» **About this exercise**:
For this exercise, return the line containing "Коллекторные группы (511, 1680)" and every line after it through the end of the records below, without alteration.

» **Recorded data**:
##########
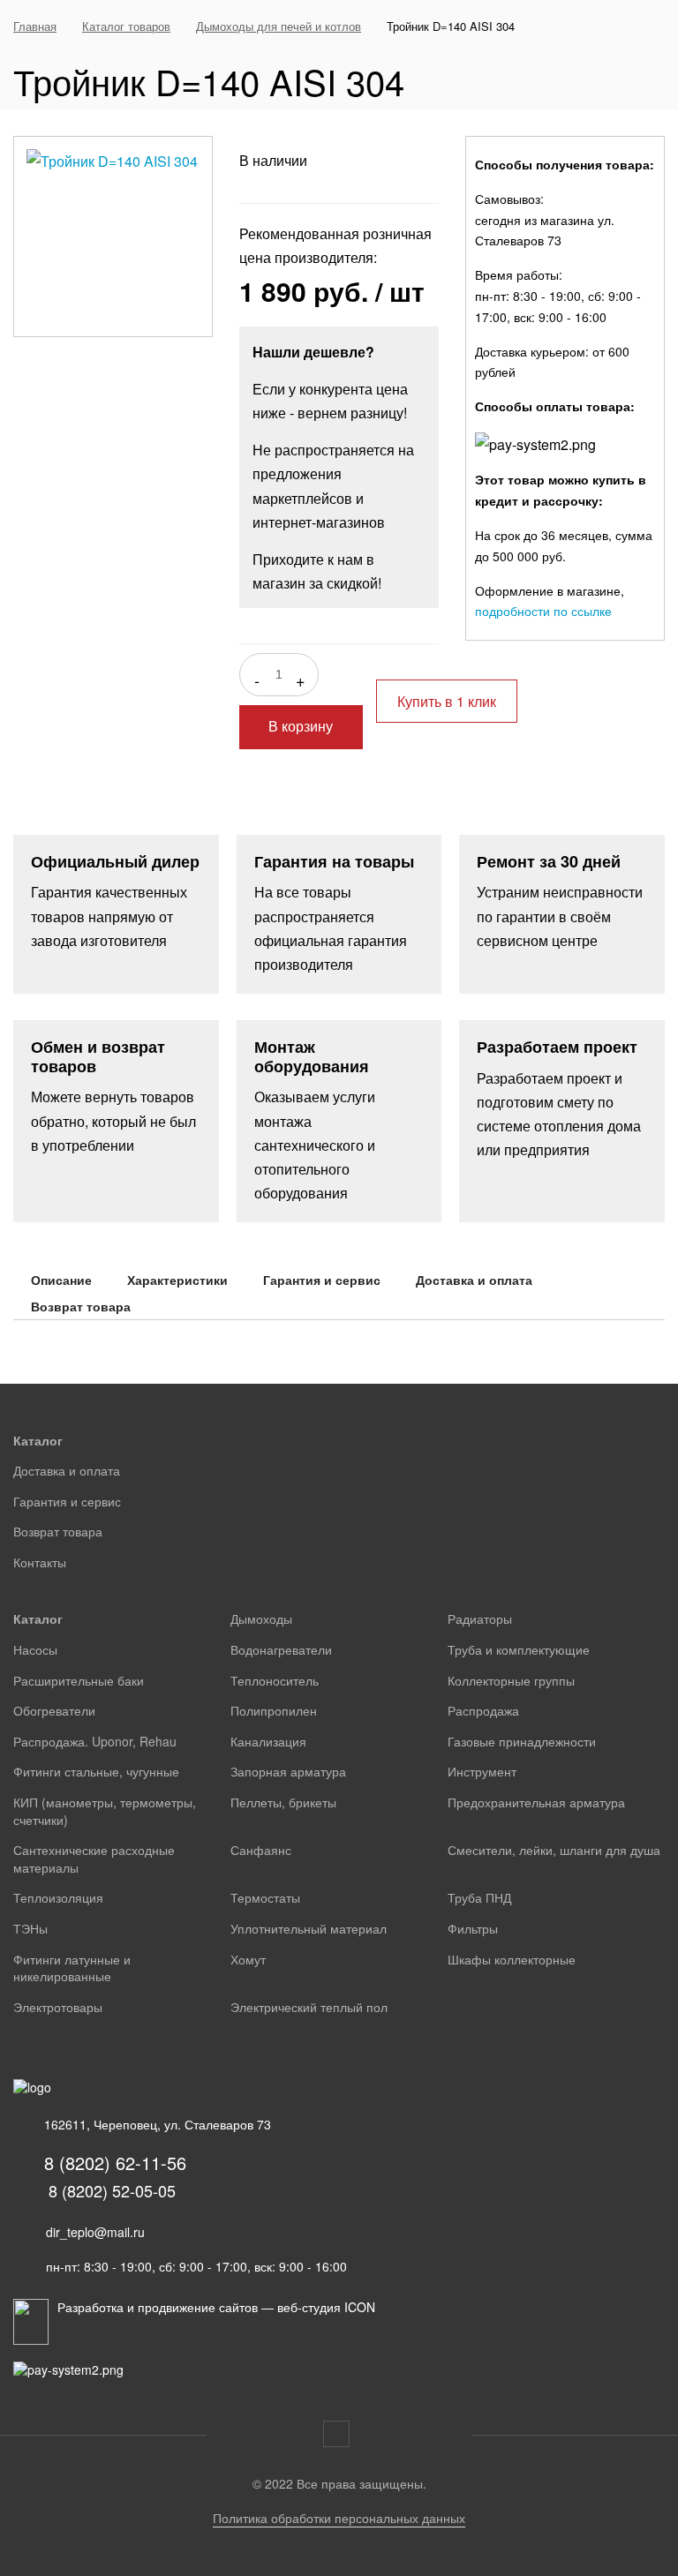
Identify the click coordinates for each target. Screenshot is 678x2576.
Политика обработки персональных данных (339, 2518)
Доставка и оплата (474, 1279)
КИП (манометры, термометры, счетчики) (104, 1811)
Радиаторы (480, 1618)
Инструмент (482, 1771)
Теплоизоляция (58, 1897)
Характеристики (177, 1279)
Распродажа (483, 1710)
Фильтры (473, 1928)
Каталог (38, 1440)
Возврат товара (81, 1306)
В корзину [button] (300, 726)
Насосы (35, 1649)
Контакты (39, 1562)
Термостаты (265, 1897)
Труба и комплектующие (519, 1649)
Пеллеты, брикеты (283, 1802)
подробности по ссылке (543, 611)
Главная (34, 26)
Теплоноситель (274, 1680)
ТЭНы (30, 1928)
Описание (61, 1279)
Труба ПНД (479, 1897)
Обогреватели (54, 1710)
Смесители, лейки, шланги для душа (554, 1850)
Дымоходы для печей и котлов (278, 26)
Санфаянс (260, 1850)
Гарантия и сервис (321, 1279)
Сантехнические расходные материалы (94, 1858)
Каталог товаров (126, 26)
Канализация (268, 1741)
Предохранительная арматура (536, 1802)
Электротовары (57, 2007)
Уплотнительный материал (308, 1928)
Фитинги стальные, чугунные (96, 1771)
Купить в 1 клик (446, 701)
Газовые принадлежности (522, 1741)
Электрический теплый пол (309, 2007)
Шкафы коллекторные (512, 1959)
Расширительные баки (78, 1680)
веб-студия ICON (326, 2307)
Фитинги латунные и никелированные (72, 1968)
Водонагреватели (281, 1649)
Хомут (248, 1959)
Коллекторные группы (511, 1680)
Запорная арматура (288, 1771)
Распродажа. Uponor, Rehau (95, 1741)
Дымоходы (261, 1618)
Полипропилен (273, 1710)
##########
» **Written solution**:
Коллекторные группы (511, 1680)
Запорная арматура (288, 1771)
Распродажа. Uponor, Rehau (95, 1741)
Дымоходы (261, 1618)
Полипропилен (273, 1710)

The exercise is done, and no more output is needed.